Andersen George J, Enriquez AnnJudel
Department of Psychology, University of California-Riverside, Riverside, CA 95251, USA.
Psychol Aging. 2006 Mar;21(1):74-85. doi: 10.1037/0882-7974.21.1.74.
The authors examined age-related differences in the detection of collision events. Older and younger observers were presented with displays simulating approaching objects that would either collide or pass by the observer. In 4 experiments, the authors found that older observers, as compared with younger observers, had less sensitivity in detecting collisions with an increase in speed, at shorter display durations, and with longer time-to-contact conditions.
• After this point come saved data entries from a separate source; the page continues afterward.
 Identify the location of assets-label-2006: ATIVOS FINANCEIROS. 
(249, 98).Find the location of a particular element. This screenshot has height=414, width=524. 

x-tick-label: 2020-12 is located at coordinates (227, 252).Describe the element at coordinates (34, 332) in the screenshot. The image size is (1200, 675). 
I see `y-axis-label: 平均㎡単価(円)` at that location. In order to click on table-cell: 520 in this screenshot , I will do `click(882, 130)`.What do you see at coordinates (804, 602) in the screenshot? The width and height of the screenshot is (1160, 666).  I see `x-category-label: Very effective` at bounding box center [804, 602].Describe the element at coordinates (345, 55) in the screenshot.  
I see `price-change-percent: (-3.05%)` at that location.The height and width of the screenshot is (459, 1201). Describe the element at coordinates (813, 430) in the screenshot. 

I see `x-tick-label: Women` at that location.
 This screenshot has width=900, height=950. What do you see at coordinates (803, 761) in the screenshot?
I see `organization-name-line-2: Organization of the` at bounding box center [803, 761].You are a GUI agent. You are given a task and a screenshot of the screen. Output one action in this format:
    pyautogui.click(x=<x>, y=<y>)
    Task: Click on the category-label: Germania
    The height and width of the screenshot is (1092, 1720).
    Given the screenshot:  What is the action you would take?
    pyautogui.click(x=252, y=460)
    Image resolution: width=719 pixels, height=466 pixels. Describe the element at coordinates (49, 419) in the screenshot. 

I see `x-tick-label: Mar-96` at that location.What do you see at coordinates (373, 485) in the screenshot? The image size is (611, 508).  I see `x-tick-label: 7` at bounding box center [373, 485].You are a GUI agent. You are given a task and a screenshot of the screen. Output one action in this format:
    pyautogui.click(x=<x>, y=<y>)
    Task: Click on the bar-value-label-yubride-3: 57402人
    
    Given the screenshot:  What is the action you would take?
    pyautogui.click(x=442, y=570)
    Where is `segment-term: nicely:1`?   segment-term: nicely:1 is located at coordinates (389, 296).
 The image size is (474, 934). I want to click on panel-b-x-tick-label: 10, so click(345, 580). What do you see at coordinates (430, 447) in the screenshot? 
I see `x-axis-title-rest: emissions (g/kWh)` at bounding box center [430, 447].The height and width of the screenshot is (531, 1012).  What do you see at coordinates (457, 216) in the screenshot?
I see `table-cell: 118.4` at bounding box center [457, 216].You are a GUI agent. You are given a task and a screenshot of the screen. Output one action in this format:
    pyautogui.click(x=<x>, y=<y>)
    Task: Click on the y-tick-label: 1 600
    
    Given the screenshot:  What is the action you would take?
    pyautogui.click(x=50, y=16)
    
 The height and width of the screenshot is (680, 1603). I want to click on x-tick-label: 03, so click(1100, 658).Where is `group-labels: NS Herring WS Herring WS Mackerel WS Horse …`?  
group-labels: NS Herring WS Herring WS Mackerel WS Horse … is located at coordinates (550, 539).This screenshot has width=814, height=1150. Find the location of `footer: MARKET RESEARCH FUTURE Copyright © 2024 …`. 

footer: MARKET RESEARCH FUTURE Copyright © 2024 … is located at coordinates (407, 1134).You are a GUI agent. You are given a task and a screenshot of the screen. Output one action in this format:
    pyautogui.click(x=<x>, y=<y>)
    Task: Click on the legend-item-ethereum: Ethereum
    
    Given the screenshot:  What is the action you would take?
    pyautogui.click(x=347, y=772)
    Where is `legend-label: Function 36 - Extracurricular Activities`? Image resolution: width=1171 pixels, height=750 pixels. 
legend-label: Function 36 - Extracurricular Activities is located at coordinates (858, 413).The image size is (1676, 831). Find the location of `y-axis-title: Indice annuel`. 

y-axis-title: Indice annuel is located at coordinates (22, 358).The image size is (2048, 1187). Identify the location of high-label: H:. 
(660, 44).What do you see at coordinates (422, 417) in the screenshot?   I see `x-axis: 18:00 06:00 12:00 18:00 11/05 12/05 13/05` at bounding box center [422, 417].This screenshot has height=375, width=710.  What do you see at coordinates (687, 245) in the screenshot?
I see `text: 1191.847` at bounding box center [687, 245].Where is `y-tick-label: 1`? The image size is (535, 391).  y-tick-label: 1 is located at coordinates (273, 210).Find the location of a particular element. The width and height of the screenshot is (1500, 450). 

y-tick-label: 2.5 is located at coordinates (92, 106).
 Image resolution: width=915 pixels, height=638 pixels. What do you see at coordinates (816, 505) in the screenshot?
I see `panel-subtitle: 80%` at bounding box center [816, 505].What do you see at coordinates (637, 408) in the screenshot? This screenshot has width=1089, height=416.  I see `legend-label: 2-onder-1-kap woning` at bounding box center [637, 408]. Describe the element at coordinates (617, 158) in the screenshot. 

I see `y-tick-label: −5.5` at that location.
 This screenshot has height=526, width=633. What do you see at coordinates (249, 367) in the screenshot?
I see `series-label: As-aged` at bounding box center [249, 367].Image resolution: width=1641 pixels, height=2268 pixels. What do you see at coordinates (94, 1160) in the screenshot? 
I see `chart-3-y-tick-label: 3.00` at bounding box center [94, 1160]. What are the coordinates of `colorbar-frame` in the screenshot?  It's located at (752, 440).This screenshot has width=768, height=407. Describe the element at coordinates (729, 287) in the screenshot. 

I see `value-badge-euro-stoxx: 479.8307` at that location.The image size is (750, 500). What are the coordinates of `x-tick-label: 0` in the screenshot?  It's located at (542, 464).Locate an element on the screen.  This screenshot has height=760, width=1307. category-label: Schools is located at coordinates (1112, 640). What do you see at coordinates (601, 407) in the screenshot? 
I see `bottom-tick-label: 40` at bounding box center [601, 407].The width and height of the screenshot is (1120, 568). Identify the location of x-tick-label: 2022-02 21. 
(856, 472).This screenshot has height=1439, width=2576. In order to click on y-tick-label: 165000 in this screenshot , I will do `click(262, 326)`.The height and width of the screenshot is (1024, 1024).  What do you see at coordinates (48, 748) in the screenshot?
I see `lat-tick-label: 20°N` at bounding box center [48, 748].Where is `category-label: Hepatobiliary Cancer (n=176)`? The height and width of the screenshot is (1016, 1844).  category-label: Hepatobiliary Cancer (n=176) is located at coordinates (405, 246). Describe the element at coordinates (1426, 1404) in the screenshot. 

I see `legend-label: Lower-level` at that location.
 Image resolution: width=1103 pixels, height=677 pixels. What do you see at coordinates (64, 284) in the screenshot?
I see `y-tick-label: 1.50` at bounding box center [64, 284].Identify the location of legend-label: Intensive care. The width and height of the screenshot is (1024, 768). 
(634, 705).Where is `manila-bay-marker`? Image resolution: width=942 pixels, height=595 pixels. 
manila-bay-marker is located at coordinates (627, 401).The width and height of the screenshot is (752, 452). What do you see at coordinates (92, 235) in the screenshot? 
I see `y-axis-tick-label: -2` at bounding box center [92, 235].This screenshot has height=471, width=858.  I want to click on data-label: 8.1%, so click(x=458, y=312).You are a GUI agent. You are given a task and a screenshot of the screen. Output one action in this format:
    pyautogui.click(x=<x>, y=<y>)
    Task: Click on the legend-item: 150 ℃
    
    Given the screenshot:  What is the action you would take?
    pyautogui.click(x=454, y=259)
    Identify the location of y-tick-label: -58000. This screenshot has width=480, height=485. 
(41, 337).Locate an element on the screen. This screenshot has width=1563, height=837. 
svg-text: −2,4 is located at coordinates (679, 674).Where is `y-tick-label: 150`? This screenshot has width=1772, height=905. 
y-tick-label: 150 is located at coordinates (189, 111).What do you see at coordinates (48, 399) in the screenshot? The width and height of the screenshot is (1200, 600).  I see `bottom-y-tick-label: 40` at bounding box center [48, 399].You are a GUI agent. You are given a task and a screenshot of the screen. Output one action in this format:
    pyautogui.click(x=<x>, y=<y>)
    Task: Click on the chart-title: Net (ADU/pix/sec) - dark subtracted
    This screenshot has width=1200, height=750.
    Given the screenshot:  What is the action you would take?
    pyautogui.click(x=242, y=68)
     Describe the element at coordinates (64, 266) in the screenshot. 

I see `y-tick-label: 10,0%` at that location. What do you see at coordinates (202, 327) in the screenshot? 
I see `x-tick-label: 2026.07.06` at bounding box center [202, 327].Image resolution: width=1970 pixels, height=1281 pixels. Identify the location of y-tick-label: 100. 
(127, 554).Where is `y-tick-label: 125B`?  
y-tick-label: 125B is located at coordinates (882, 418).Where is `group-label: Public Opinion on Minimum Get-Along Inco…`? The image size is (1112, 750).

Older observers also had greater difficulty when the scenario simulated observer motion, suggesting that older observers have difficulty discriminating object motion expansion from background expansion from observer motion. The results of these studies support the expansion sensitivity hypothesis-that age-related decrements in detecting collision events involving moving objects are the result of a decreased sensitivity to recover expansion information.
作者研究了碰撞事件检测中与年龄相关的差异。向年长和年轻的观察者展示模拟接近物体的显示屏,这些物体要么会与观察者碰撞,要么会从观察者身边经过。在4项实验中,作者发现,与年轻观察者相比,年长观察者在检测速度增加、显示持续时间较短以及接触时间较长情况下的碰撞时,敏感度较低。当场景模拟观察者运动时,年长观察者也有更大的困难,这表明年长观察者难以区分物体运动的扩展与观察者运动引起的背景扩展。这些研究结果支持扩展敏感度假说——即与年龄相关的在检测涉及移动物体的碰撞事件时的能力下降是对恢复扩展信息敏感度降低的结果。